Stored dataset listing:
━━━━━━━━━━

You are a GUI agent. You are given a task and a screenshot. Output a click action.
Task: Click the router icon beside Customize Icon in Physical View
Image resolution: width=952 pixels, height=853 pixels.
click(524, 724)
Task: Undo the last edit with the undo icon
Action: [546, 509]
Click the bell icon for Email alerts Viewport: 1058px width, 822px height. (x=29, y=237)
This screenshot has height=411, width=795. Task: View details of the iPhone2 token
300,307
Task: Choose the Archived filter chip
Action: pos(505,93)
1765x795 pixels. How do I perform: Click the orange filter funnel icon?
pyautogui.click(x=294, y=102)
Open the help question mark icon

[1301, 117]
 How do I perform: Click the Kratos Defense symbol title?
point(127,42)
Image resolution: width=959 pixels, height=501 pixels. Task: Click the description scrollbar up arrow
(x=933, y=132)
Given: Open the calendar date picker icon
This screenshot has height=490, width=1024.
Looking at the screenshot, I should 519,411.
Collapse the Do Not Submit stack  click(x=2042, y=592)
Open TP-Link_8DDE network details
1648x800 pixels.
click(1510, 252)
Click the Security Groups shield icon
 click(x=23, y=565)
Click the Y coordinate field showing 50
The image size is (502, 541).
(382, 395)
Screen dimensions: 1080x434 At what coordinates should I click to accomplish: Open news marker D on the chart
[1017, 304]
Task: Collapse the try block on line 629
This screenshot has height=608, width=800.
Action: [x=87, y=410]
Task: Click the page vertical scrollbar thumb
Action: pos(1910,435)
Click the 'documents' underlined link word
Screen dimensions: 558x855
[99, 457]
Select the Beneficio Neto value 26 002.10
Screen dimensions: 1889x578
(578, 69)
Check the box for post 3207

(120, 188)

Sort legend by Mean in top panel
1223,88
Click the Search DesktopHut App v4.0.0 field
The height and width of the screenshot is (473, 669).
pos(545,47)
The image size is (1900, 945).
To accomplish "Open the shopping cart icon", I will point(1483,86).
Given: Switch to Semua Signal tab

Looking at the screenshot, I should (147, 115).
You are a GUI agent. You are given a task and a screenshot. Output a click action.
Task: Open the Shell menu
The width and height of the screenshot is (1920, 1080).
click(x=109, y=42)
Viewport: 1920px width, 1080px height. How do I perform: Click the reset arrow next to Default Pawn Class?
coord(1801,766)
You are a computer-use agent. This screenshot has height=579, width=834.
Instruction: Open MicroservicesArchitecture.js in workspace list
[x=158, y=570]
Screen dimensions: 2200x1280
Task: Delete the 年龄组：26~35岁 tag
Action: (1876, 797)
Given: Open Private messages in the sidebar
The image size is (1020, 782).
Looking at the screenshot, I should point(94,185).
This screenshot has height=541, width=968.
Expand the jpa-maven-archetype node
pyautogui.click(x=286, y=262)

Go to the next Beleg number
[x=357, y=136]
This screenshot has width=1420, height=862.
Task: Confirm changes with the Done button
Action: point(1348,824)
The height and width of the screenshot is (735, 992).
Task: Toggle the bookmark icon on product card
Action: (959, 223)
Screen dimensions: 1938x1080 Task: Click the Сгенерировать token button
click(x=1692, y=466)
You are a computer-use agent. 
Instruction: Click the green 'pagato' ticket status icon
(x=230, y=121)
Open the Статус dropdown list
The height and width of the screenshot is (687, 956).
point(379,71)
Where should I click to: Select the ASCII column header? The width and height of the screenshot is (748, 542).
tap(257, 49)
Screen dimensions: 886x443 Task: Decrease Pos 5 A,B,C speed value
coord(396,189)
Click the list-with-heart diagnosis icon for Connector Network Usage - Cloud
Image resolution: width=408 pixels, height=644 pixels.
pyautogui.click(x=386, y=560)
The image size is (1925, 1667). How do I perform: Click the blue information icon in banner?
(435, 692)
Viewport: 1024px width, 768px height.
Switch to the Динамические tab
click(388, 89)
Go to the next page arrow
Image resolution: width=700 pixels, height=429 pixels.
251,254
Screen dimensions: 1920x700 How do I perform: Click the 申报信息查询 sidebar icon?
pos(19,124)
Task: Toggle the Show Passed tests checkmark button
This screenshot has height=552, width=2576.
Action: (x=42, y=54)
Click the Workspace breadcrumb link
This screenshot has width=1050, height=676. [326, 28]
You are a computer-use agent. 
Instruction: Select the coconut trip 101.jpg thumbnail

━━━━━━━━━━

Pull out every line of the listing above and reproduce each one word for word.

You are a GUI agent. You are given a task and a screenshot. Output a click action.
Task: Click the router icon beside Customize Icon in Physical View
Image resolution: width=952 pixels, height=853 pixels.
click(524, 724)
Task: Undo the last edit with the undo icon
Action: [546, 509]
Click the bell icon for Email alerts Viewport: 1058px width, 822px height. (x=29, y=237)
This screenshot has height=411, width=795. Task: View details of the iPhone2 token
300,307
Task: Choose the Archived filter chip
Action: pos(505,93)
1765x795 pixels. How do I perform: Click the orange filter funnel icon?
pyautogui.click(x=294, y=102)
Open the help question mark icon

[1301, 117]
 How do I perform: Click the Kratos Defense symbol title?
point(127,42)
Image resolution: width=959 pixels, height=501 pixels. Task: Click the description scrollbar up arrow
(x=933, y=132)
Given: Open the calendar date picker icon
This screenshot has height=490, width=1024.
Looking at the screenshot, I should 519,411.
Collapse the Do Not Submit stack  click(x=2042, y=592)
Open TP-Link_8DDE network details
1648x800 pixels.
click(1510, 252)
Click the Security Groups shield icon
 click(x=23, y=565)
Click the Y coordinate field showing 50
The image size is (502, 541).
(382, 395)
Screen dimensions: 1080x434 At what coordinates should I click to accomplish: Open news marker D on the chart
[1017, 304]
Task: Collapse the try block on line 629
This screenshot has height=608, width=800.
Action: [x=87, y=410]
Task: Click the page vertical scrollbar thumb
Action: pos(1910,435)
Click the 'documents' underlined link word
Screen dimensions: 558x855
[99, 457]
Select the Beneficio Neto value 26 002.10
Screen dimensions: 1889x578
(578, 69)
Check the box for post 3207

(120, 188)

Sort legend by Mean in top panel
1223,88
Click the Search DesktopHut App v4.0.0 field
The height and width of the screenshot is (473, 669).
pos(545,47)
The image size is (1900, 945).
To accomplish "Open the shopping cart icon", I will point(1483,86).
Given: Switch to Semua Signal tab

Looking at the screenshot, I should (147, 115).
You are a GUI agent. You are given a task and a screenshot. Output a click action.
Task: Open the Shell menu
The width and height of the screenshot is (1920, 1080).
click(x=109, y=42)
Viewport: 1920px width, 1080px height. How do I perform: Click the reset arrow next to Default Pawn Class?
coord(1801,766)
You are a computer-use agent. This screenshot has height=579, width=834.
Instruction: Open MicroservicesArchitecture.js in workspace list
[x=158, y=570]
Screen dimensions: 2200x1280
Task: Delete the 年龄组：26~35岁 tag
Action: (1876, 797)
Given: Open Private messages in the sidebar
The image size is (1020, 782).
Looking at the screenshot, I should point(94,185).
This screenshot has height=541, width=968.
Expand the jpa-maven-archetype node
pyautogui.click(x=286, y=262)

Go to the next Beleg number
[x=357, y=136]
This screenshot has width=1420, height=862.
Task: Confirm changes with the Done button
Action: point(1348,824)
The height and width of the screenshot is (735, 992).
Task: Toggle the bookmark icon on product card
Action: (959, 223)
Screen dimensions: 1938x1080 Task: Click the Сгенерировать token button
click(x=1692, y=466)
You are a computer-use agent. 
Instruction: Click the green 'pagato' ticket status icon
(x=230, y=121)
Open the Статус dropdown list
The height and width of the screenshot is (687, 956).
point(379,71)
Where should I click to: Select the ASCII column header? The width and height of the screenshot is (748, 542).
tap(257, 49)
Screen dimensions: 886x443 Task: Decrease Pos 5 A,B,C speed value
coord(396,189)
Click the list-with-heart diagnosis icon for Connector Network Usage - Cloud
Image resolution: width=408 pixels, height=644 pixels.
pyautogui.click(x=386, y=560)
The image size is (1925, 1667). How do I perform: Click the blue information icon in banner?
(435, 692)
Viewport: 1024px width, 768px height.
Switch to the Динамические tab
click(388, 89)
Go to the next page arrow
Image resolution: width=700 pixels, height=429 pixels.
251,254
Screen dimensions: 1920x700 How do I perform: Click the 申报信息查询 sidebar icon?
pos(19,124)
Task: Toggle the Show Passed tests checkmark button
This screenshot has height=552, width=2576.
Action: (x=42, y=54)
Click the Workspace breadcrumb link
This screenshot has width=1050, height=676. [326, 28]
You are a computer-use agent. 
Instruction: Select the coconut trip 101.jpg thumbnail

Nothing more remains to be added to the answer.